## What to work on
A - According to the gardening column below, why should drip trays and saucers under houseplants be kept empty? Answer in one to three sentences.
B - Check each statement against the gardening column below and answer yes or no, quoting the deciding words: (i) Newly planted trees and shrubs need watering for about two years. (ii) Mulch should be piled up against the trunk. (iii) Insecticidal Soap or Neem Oil should be applied once a week for at least three weeks.
C - Reproduce the gardening column below verbatim, from "They need time" up to and including "gardening & happy summer!".

## Study text
:::::

I recommend Espoma’s Tone products daily since they’re what I would use in my own garden.
You can truly experiment and enhance the taste of your food this summer by planting edible flowers.
I encourage you to research more if this interests you.
Some examples of ways you can use edible flowers include garnishing salads, adding to eggs, freezing in ice cubes, and being infused in drinks, jellies, and desserts. Take time to understand how to use a flower if you plan to add it to a dish. Although it may seem a little unusual to use flowers in food, it’s a great way to expand your horizons and utilize plants in different ways.
(Please be safe and double-check online before eating any flowers. Yes, some are edible, but many are poisonous or could cause an awful allergic reaction. Be smart and do your research first.)
In regards to the kitchen, if you’re growing herbs this year, remember that herbs will lose their taste when they bloom and produce seed. To prevent this, prune any blossoms that appear.
If you’ve planted or plan to plant any new trees and shrubs this year, you will need to water them until they are established (for about two years). They need to be watered deeply so that the soil directly underneath and the rootball are completely soaked. You can check if you’re watering deeply enough by digging a small hole after watering.
It should be moist at least 6 inches down. A two to three inch layer of mulch would aid in helping to trap moisture. If you decide to mulch, keep it away from the trunk.
When the blooms have died off, the following can be pruned: irises, roses, lilacs, azaleas, forsythias, Japanese kerrias, weigelas, deutzias, mockoranges, St. John’s worts, viburnums, wysterias, redtwig dogwoods, and yellowtwig dogwoods.
After spending all of that time in the garden, consider taking time to plan where you’d like to plant fall bulbs and perennials. Then, when the time comes to get those plants, you’ll have a plan and a shopping list ready to go.
In The House
Stay vigilant with monitoring for pests such as mealybugs and fungus gnats. If you see something unusual appearing on your houseplants, come get some Insecticidal Soap or Neem Oil in our greenhouse. Apply on affected plants once a week for at least three weeks.
If you’re going away for vacation this summer for more than one week, consider having a friend water and check on your plants.
Yes, we should make sure our pets are taken care of when we’re going away, but we have to remember plants are alive and need care, too.
Don’t forget to rotate your plants every so often so that they don’t grow completely lopsided, especially if you have limited light in your space. And keep your drip trays and saucers empty.
You don’t want your plants sitting in what’s leftover for the next week or so. Excess and unnecessary water has the potential to cause root rot if a plant sits in it for too long.
If you’re prone to overwatering, I highly recommend getting yourself a moisture meter. We have them available in our Plant Barn. A moisture meter can go deeper into a pot than our fingertips can reach, and they have the ability to show us if there’s moisture at the bottom of a pot.
Remember, plants have sensitivities to the sun just like we do. So, if any of your plants show signs of sun burning or scorching, move it away from the window into a place where it will get less direct sun.
And finally if you’re wanting to move your plants outside and have yet to do so, you need to acclimate them slowly.
They need time to adjust to the conditions comfortably, otherwise you may risk shocking them depending on how sensitive they are.
Happy gardening & happy summer!
(Editor’s Note: Ken Morgan is the owner of Robin’s Nest Floral and Garden Center in Easton, Md.)

:::::

## Provided data
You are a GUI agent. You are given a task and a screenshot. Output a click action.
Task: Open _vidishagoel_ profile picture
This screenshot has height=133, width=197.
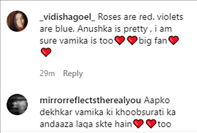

:::::

## Solved problems
A - Plants should not sit in leftover water for the next week or so. Excess, unnecessary water can cause root rot if a plant sits in it too long.

B -
(i) Yes: "you will need to water them until they are established (for about two years)"
(ii) No: "If you decide to mulch, keep it away from the trunk."
(iii) Yes: "Apply on affected plants once a week for at least three weeks."

C -
They need time to adjust to the conditions comfortably, otherwise you may risk shocking them depending on how sensitive they are.
Happy gardening & happy summer!